DISCOURS DU PRESIDENT A L‘ OCCASION DU 1ER CONGRES ORDINAIRE DU PARTI BEAFRIKA- TI- É KWÈ

  • Monsieur le Très Grand Ouvrier S.E. François BOZIZE, Président Fondateur du KNK ;
  • Monsieur le Représentant du Ministre de l’Administration du Territoire et de la Décentralisation ;
  • Messieurs les Représentants des Institutions Républicaines ;
  • Messieurs les Chefs des Missions Diplomatiques ;
  • Messieurs les leaders et Représentants des Partis Politiques ;
  • Distingués invités en vos rangs et grades, tout protocole observé ;
  • Chers congressistes,
  • Militants et militantes du BTK ;
  • Mesdames et Messieurs ;

C’est avec une grande et vive émotion que je salue l’honneur que vous nous faites par votre présence au premier Congrès ordinaire de notre parti « BÊAFRIKA TI É KWÈ », autrement dit le « CENTRAFRIQUE POUR NOUS TOUS ».

C’est la République Centrafricaine dans sa diversité ici représentée que Nous avons le plaisir de remercier pour avoir répondu à notre invitation.

Votre présence à cette manifestation politique est la preuve irréfutable, que la question de l’union de toutes les bonnes volontés et de toutes les énergies pour construire l’avenir de notre pays et promouvoir la démocratie ne se pose même plus.

Il n’est donc plus nécessaire, de rappeler que la paix que nous voulons tous pour notre pays, doit reposer sur une démocratie enracinée. Puissent tous les Centrafricains œuvrer ensemble fraternellement et solidairement pour réaliser cet idéal pacifique, idéal incarné par notre héros national Barthélémy BOGANDA, le père de l’indépendance.

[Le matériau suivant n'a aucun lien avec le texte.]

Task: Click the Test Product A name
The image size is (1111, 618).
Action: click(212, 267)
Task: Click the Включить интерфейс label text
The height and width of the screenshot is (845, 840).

Depuis sa création il y a un peu plus d’un an et malgré le contexte sécuritaire difficile, le parti BÊAFRIKA TI E KWE (BTK) s’est s’employé à diffuser sa vision et ses idéaux à travers le territoire national voire à l’extérieur du pays. C’est ici l’occasion de reconnaître et de se féliciter de l’assise nationale que notre parti BTK s’est forgée en si peu de temps et ce, grâce à votre engagement citoyen, votre détermination et votre militantisme chers congressistes.

C’est une fierté de dire tout haut et fort que notre jeune parti BÊAFRIKA TI É KWÈ est désormais cité parmi les formations politiques sérieuses et crédibles du pays sur qui on peut compter.

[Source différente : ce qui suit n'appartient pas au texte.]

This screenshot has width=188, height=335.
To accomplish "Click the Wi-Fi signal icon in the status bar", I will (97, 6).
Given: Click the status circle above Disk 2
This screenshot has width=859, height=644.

Comme indiqué dans notre discours inaugural du 06 juin 2019 notre ambition n’est autre que de conquérir et d’exercer le pouvoir dans l’intérêt supérieur de la nation et de chaque citoyen.

Nous inscrivant dans le pacte républicain, il nous plaît de vous assurer que le parti BTK est désireux de marcher généreusement dans la voie de la reconstruction du pays dans la fraternité, la cohésion sociale, la coexistence pacifique, mettant l’accent sur la coopération bilatérale et multilatérale avec des partenaires crédibles et sérieux  et pour défendre en tout lieu et en tout temps le Centrafrique, ses intérêts et ses habitants.

C’est dans cette logique que notre parti BÊAFRIKA TI É KWÈ organise ce 1er congrès ordinaire dont les travaux ont commencé hier et qui s’achèvent aujourd’hui, pour pouvoir non seulement investir son candidat à la prochaine élection présidentielle mais aussi désigner ceux ou celles qui défendront nos couleurs aux législatives.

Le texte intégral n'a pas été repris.